1. A tractor installed with a splined drive shaft power take-off (PTO) for taking power from a running engine of the tractor and transmitting the power to a water purification system detachably attached to the PTO (1), said system comprising:
a gear-coupling unit (4) having:
a first coupler (2) coupled to the PTO (1) splined drive shaft and configured to step up rotational speed of the PTO (1), and
a second coupler (3) coupled to the PTO (1) splined drive shaft and configured to step up rotational speed of the PTO (1) and the first coupler (2);
a centrifuge drum (10) containing impure water and having a filter element (5) and a filter element (6) spaced around said centrifuge drum (10) to define filtering compartments, said centrifuge drum (10) configured to receive the gear-coupling unit (4), wherein the gear-coupling unit (4) generates centrifuge in the centrifuge drum (10) for first stage purification of the impure water contained therein;
a heat chamber (7) positioned to receive the exhaust heated gas emanating from an exhaust muffler (9) through an exhaust pipe and utilize the exhaust heated gas for generating optimum heat for effecting final stage cleaning of the impure water extracted after first stage purification.

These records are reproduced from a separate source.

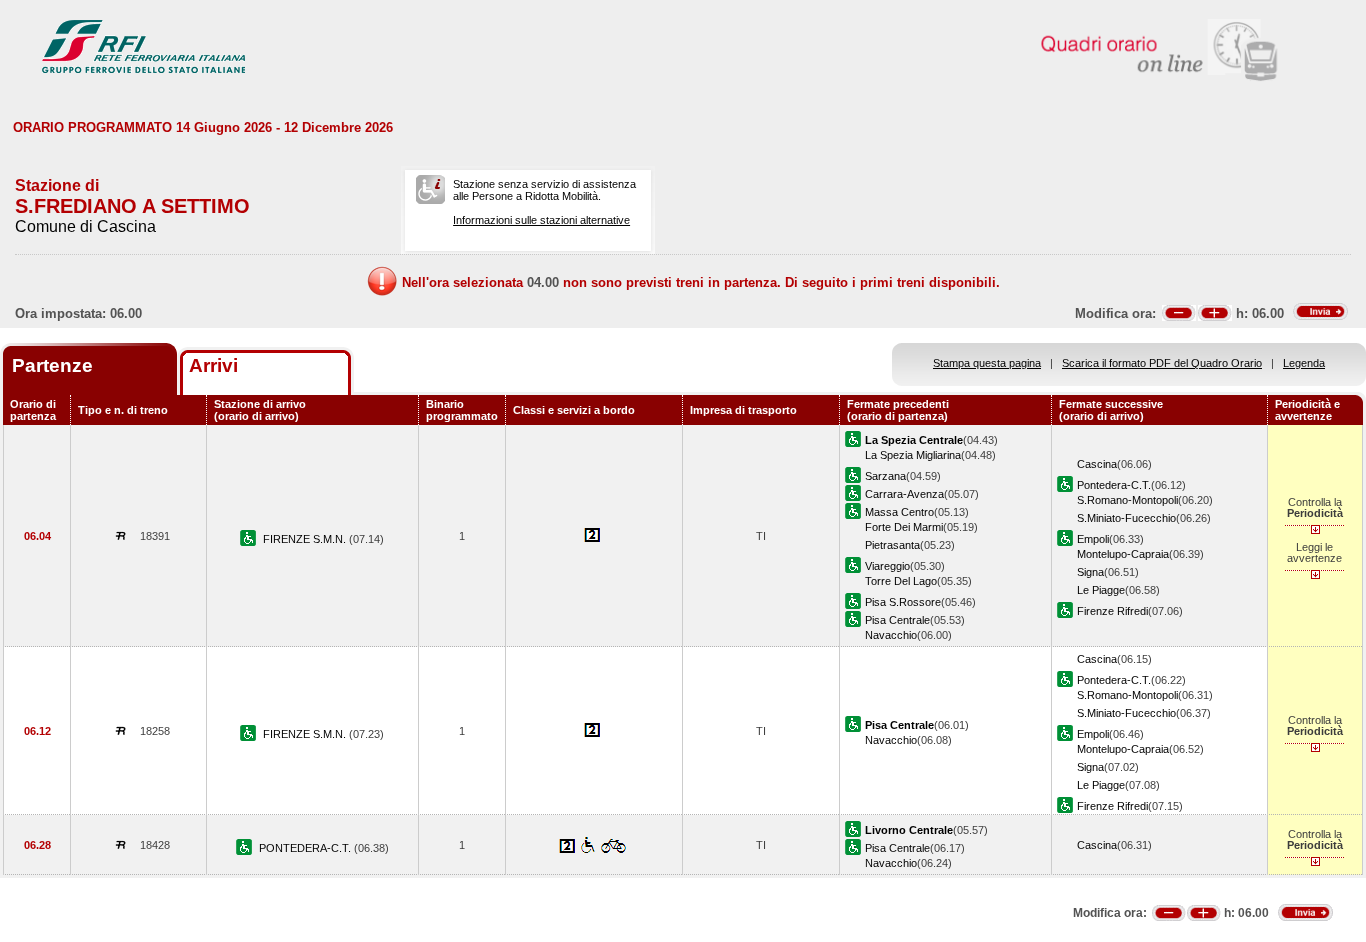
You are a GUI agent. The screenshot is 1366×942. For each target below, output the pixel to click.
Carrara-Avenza (904, 494)
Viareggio (887, 566)
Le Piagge (1101, 590)
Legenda (1304, 363)
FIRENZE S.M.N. (306, 539)
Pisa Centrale (897, 620)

2. The system as claimed in claim 1, wherein the gear-coupling unit (4) is configured to step up the rotational speed such that the PTO splined drive shaft of the gear-coupling unit (4) turns at around 5000-10000 revolutions per minute (RPM).
12

3. The system as claimed in claim 1, wherein the filter element (5) is a paper filter adapted to filter coarser impurities from the impure water.
4. The system as claimed in claim 1, wherein the filter element (6) is a paper filter adapted to filter finer impurities from the impure water.
5. The system as claimed in claim 1, wherein a water heating station (8) containing the water extracted after the first stage of purification is positioned on the heat chamber (7) and heated for effecting the final stage cleaning of impure water extracted after first stage purification.
6. The system as claimed in claim 1, wherein the centrifuge is created inside the centrifuge drum (10) by a fin-fan arrangement coupled to an output shaft of the gear-coupling unit (4).
7. The system as claimed in claim 1, wherein the filter element (5) and the filter element (6) is circumferentially spaced around said centrifuge drum (10).
8. The system as claimed in claim 1, wherein the heat generated in the heat chamber (7) is around 80 °C to 90 °C.
9. The system as claimed in claim 1, wherein the heat chamber (7) is defined with spiral copper tubing.
10. The system as claimed in claim 1, wherein the coupler (2, 3) is at least one of belt drive type and gear drive type.